They take risks, mobilise capital, create jobs, generate tax revenues, and drive innovation. Yet, in Nigeria, their rights and investments remain inadequately protected.
While significant legal safeguards exist for workers and employees, there is no comprehensive framework that protects the interests of investors and employers.
This imbalance undermines investor confidence and leaves those who create jobs vulnerable to disruptions — particularly from industrial actions by labour unions.
The real sector is especially exposed, given its large workforce, high fixed costs, and significant sunk investments.
There are worries as well about the seemingly unlimited powers of regulatory institutions.
A robust policy response is therefore imperative — one that creates a fair, predictable, and secure investment climate; protects those who create jobs; and ensures that industrial relations are governed by law, due process, and mutual respect.
Investor and Employer Vulnerability
Investors in Nigeria operate in an environment marked by uncertainty and institutional weakness. Key sources of vulnerability include:
1. Weak legal protection:
There is no comprehensive legislation guaranteeing the rights of investors or shielding them from harassment, arbitrary regulatory decisions, or unlawful shutdowns.
2. Unrestrained union actions:
A growing culture of coercion, intimidation, and impunity among labour unions, resulting in industrial actions that are often out of proportion.
These frequently escalate into large-scale disruptions that paralyze production, inflict huge financial losses, and undermine national economic stability. There is a growing and disturbing incidence of incredibly disproportionate industrial actions.
3. Regulatory unpredictability:
Frequent policy reversals, inconsistent enforcement, and opaque regulatory processes raise business risks and discourage long-term investments.
4. Bureaucratic bottlenecks and weak dispute resolution:
Cumbersome procedures, unauthorized enforcement actions, and protracted legal disputes create delays and uncertainty, undermining investor confidence and productivity.
Together, these factors erode Nigeria’s competitiveness, deter both local and foreign investment, and slow economic growth and job creation.
Economic and Social Consequences
Investor vulnerability carries serious macroeconomic and social consequences.
When investors lose confidence, capital flight intensifies, foreign direct investment declines, and domestic enterprises contract their operations.
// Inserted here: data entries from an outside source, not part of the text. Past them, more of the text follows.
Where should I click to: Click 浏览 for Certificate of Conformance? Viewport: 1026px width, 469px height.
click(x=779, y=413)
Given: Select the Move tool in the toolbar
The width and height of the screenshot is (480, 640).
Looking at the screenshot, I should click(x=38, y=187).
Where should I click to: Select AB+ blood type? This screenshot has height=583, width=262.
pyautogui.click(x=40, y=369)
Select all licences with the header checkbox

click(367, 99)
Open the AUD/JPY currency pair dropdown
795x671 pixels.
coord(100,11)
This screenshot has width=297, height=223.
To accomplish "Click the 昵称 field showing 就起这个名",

The resulting chain reaction includes job losses, declining tax revenues, and reduced economic growth.
Unrestrained strikes in strategic sectors such as energy, transport, and health disrupt production, threaten national security, and endanger public welfare. Policy inconsistency and regulatory arbitrariness make long-term planning difficult, deepening Nigeria’s dependence on imports and weakening its industrial base.
Without corrective reforms, these trends will continue to erode national competitiveness, discourage innovation, and diminish Nigeria’s economic resilience.
Policy Objectives
The goal of a new Investor and Employer Protection Framework should be to establish a fair, balanced, and predictable environment for business. Specifically, it should:
• Protect investors and employers from arbitrary actions by regulators, labour unions, and government agencies.
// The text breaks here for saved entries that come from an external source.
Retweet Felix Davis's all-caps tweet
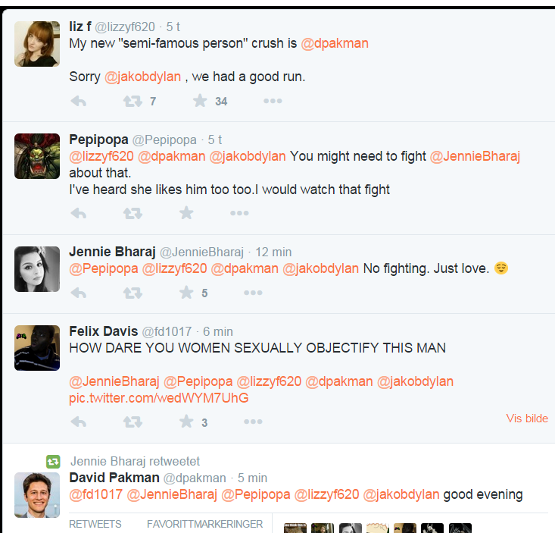click(133, 422)

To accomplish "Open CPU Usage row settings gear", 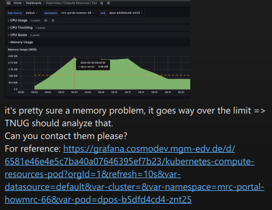I will [46, 20].
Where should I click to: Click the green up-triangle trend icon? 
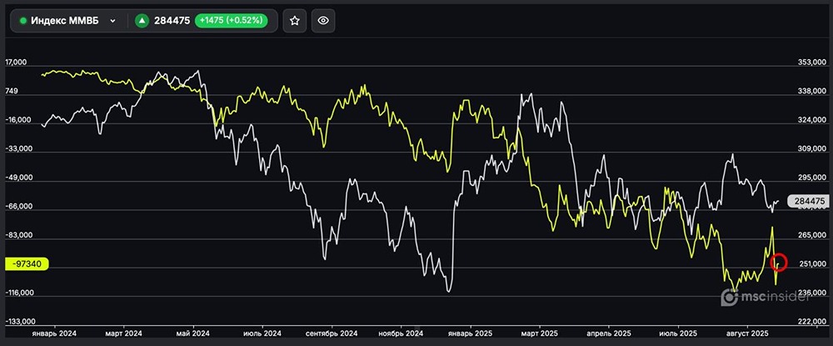pos(141,22)
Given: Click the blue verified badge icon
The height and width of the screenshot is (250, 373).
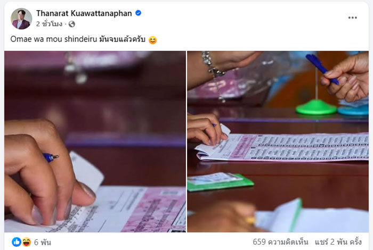Looking at the screenshot, I should pos(138,13).
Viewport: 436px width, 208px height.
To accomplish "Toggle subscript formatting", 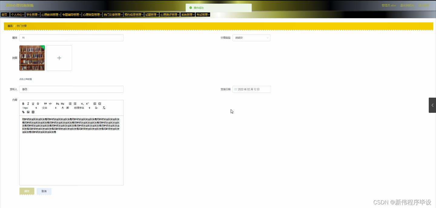I will coord(82,103).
• Rebalance industrial relations to ensure fairness and due process for all parties.
• Safeguard strategic sectors of the economy from disruptions that threaten national stability.
• Promote regulatory and policy stability to reduce uncertainty and enhance competitiveness.
• Ensure accountability and enforcement of laws by unions, regulators, and employers alike.
Policy Recommendations
1. Legal and Institutional Reforms
Nigeria should enact a dedicated Investor and Employer Protection Act to provide a strong legal foundation for safeguarding investors’ rights. The Act should:
• Codify the rights and obligations of investors, employers, regulators, and unions.
• Prohibit unlawful actions such as intimidation, coercion, unauthorized shutdowns, and harassment.
• Establish penalties, damages, and restitution mechanisms for violations.
The Industrial Arbitration Panel (IAP) should be strengthened for faster, impartial resolution of industrial disputes.
An Independent Investment Ombudsman Office should also be created to handle investor complaints and mediate disputes involving government agencies.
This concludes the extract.